# What is an exact measure of sparsity?

I am currently working on compressed sensing and sparse representation of signals, specificly images.

I am frequently asked "what is sparsity definition?". I answer "if most elements of a signal are zero or close to zero, in some domain like Fourier or Wavelet, then this signal is sparse in that basis." but there is always a problem in this definition, "what does most elements mean? Is it 90 percent? 80 percenct? 92.86 percent?!" Here is where my question arises, is there any exact, i.e. numerical, definition for sparsity?

• I think you'll find that sparse is a term like bandwidth. They don't have a single definition that is applicable in all contexts. The answer is an unsatisfying "it depends." Aug 21, 2017 at 12:15
• @JasonR I think so, but is there any reference mentioning this? Aug 21, 2017 at 12:31
• It also depends on you're reconstruction schemes. Aug 21, 2017 at 13:35
• @Jason R Your conjunction with bandwidth is quite inspiring. Both have an amplitude-less notion over some support. Bandwidth seems to me to enforce some idea of "sufficient" connexity over sparsity Sep 3, 2017 at 15:17

"Is there any exact, i.e. numerical, definition for sparsity?" And by numerical, I understand both computable, and practically "usable". My take is that: not yet, as least, there is no consensus, yet there are some worthy contenders. The first option "count only non zero terms" is precise, but inefficient (sensitive to numerical approximation and noise, and very complex to optimize). The second option "most elements of a signal are zero or close to zero" is rather imprecise, either on "most" and "close to".

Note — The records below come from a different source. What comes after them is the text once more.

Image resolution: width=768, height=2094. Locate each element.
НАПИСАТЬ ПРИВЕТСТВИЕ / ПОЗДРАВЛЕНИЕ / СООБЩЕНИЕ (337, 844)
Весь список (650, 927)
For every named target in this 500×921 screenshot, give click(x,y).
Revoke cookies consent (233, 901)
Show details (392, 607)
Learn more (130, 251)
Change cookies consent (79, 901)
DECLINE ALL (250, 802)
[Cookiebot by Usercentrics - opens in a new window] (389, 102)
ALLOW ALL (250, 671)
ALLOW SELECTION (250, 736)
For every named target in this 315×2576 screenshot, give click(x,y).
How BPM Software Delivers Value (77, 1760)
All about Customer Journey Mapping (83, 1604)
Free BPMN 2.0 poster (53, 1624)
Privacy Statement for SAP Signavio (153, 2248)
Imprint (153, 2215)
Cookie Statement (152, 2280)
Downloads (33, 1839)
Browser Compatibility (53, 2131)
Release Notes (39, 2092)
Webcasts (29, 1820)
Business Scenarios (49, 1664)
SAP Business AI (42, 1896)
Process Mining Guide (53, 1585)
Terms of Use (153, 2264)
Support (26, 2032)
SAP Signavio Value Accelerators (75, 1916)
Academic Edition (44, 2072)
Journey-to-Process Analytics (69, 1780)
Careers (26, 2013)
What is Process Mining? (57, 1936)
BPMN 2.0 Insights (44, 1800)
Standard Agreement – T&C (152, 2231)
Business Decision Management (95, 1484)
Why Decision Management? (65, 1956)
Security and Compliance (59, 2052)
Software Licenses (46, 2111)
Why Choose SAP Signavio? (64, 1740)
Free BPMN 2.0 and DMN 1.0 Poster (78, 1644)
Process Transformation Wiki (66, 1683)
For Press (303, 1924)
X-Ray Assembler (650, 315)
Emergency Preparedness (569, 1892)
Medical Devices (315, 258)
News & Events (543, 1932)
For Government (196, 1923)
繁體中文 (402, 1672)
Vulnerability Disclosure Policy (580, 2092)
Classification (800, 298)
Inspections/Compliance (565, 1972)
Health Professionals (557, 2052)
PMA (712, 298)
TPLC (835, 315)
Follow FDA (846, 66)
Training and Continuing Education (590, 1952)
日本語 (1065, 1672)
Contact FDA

So "an exact measure of sparsity" remains elusive, without more formal aspects. One recent attempt to define sparsity performed in Hurley and Rickard, 2009 Comparing Measures of Sparsity, IEEE Transactions on Information Theory.

Their idea is to provide a set of axioms that a good sparsity measure ought to fulfill; for instance, a signal $$x$$ multiplied by a non zero constant, $$\alpha x$$, should have the same sparsity. In other terms, a sparsity measure should be $$0$$-homogeneous. Funnily, the $$\ell_1$$ proxy in compressive sensing, or in lasso regression is $$1$$-homogeneous. This is indeed the case for every norm or quasi-norm $$\ell_p$$, even if they tend to the (non-robust) count measure $$\ell_0$$ as $$p\to 0$$.

So they detail their six axioms, performed computations, borrowed from wealth analysis:

• Robin Hood (take from the rich, give to the poor reduces sparsity),
• Scaling (constant multiplication preserves sparsity),
• Rising Tide (adding the same non zero account reduces sparsity),
• Cloning (duplicating data preserves sparsity),
• Bill Gates (One man getting richer increases sparsity),
• Babies (adding zero values increases sparsity)

and probe known measures against them, revealing that the Gini index and some norm or quasi-norm ratios could be good candidates (for the latter, some details are provided in Euclid in a Taxicab: Sparse Blind Deconvolution with Smoothed $$\ell_1/\ell_2$$ Regularization, 2005, IEEE Signal Processing Letters). I sense that this initial work ought to be further developed (stay tune at SPOQ, Smoothed $$p$$ over $$q$$ $$\ell_p/\ell_q$$ quasi-norms/norms ratios). Because for a signal $$x$$, $$0< p\le q$$, the norm ratio inequality yields:

$$1\le \frac{\ell_p(x)}{\ell_q(x)}\le \ell_0(x)^{1/p-1/q}$$

and tends to $$1$$ (left-hand side, LHS) when $$x$$ is sparse, and to the right-hand side (RHS) when not. This work is published in 2020 as SPOQ: smooth ℓp-Over-ℓq Regularization for Sparse Signal Recovery applied to Mass Spectrometry (arxiv preprint, SPOQ published paper, IEEE Transactions on Signal Processing, 2020 and Matlab toolbox).

However, a sound measure of sparsity does not tell you whether the transformed data is sufficiently sparse, or not, for your purpose.

Finally, another concept used in compressive sensing is that of the compressibility of signals, where the re-ordered (descending order) coefficient magnitudes $$c_{(k)}$$ follow a power law $$C_\alpha .(k)^{-\alpha}$$, and the bigger the $$\alpha$$, the sharper the decay.